First: does one of the current crises affect you directly? If so, do what you can on your end to take action on behalf of yourself or your loved ones.

Next: If the crisis doesn’t affect you now but could (potential job cuts, programs being delayed or canceled), speak to your leader(s) or customers about your concerns and try to gauge their plans, if they’re able to share them. Fair warning: they might not be able to.

Concurrent with this, start investigating what options are open to you if you perceive or are told that your future work might be in danger of ending. Other projects? Other lines of work? Or, if you feel deeply and personally affected by the events of the day, is there some way you can both find employment and contribute to a cause that’s attempting to alleviate its suffering?
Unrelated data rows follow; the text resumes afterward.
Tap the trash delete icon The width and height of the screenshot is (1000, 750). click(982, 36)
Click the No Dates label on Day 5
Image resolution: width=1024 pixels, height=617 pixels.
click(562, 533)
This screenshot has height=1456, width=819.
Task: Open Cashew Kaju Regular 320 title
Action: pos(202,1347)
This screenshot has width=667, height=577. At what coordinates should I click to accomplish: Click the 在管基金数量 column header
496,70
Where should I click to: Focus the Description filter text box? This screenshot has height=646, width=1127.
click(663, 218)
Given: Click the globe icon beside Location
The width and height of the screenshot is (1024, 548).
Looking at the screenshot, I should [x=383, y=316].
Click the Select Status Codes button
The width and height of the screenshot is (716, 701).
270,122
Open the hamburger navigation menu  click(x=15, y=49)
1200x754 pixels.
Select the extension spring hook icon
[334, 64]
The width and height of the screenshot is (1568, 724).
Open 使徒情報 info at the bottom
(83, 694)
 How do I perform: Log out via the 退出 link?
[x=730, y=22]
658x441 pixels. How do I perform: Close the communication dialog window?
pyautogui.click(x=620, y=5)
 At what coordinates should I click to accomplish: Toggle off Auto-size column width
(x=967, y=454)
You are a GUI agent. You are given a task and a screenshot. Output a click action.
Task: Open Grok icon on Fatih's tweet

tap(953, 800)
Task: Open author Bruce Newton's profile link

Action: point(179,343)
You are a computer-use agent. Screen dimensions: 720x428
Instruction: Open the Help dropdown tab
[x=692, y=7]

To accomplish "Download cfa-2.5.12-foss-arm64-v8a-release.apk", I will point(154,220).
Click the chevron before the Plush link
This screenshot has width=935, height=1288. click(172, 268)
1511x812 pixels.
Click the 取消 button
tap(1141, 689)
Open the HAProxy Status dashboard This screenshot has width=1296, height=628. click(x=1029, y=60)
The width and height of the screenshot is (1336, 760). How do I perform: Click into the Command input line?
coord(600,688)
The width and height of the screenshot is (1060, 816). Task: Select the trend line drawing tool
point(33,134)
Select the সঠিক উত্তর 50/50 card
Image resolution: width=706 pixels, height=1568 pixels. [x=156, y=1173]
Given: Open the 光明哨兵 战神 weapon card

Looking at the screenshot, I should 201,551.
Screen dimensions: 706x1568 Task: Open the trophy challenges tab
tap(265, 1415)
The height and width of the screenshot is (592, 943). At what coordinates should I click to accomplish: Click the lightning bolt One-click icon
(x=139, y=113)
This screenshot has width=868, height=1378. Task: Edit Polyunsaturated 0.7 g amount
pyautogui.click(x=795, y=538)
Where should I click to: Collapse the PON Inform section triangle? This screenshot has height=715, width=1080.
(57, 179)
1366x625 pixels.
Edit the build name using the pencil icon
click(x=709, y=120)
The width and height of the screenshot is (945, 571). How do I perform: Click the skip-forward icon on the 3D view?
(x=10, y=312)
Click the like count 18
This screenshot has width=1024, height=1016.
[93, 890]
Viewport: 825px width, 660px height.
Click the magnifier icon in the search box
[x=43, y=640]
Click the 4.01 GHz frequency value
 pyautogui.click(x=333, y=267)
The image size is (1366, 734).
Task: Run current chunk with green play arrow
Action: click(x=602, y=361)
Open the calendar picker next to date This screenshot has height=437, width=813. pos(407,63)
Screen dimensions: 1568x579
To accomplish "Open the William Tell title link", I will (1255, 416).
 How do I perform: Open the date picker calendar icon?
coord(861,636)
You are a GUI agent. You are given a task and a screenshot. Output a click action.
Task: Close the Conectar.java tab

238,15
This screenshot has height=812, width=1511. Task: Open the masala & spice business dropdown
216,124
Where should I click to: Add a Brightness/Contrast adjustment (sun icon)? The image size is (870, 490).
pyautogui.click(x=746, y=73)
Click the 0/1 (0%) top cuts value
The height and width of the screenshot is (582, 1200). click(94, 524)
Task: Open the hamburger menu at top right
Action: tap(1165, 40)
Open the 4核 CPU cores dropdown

Lastly, are you in that category of people who are not directly affected (professionally, anyhow) by the events of the day, but are simply concerned about the state of the world? That’s the bulk of us. We want to be informed. We want to know what’s happening in the world and perhaps make sense of it all. Both are worthy aspirations. However, I for one have reduced my news intake over the years, mostly because a) I get stressed by all the dismalness and b) I cannot make sense of what’s going on half the time anyhow. I’ve tried to distract myself with a mix of science fiction, book research, occasional inappropriate humor, and long walks. I have my ways, you have yours. It’s worth considering what impact, if any, you can have on world events, and then deciding how much you need to know about them. It might help your level of stress when the voices from the TV and internet become overwhelming.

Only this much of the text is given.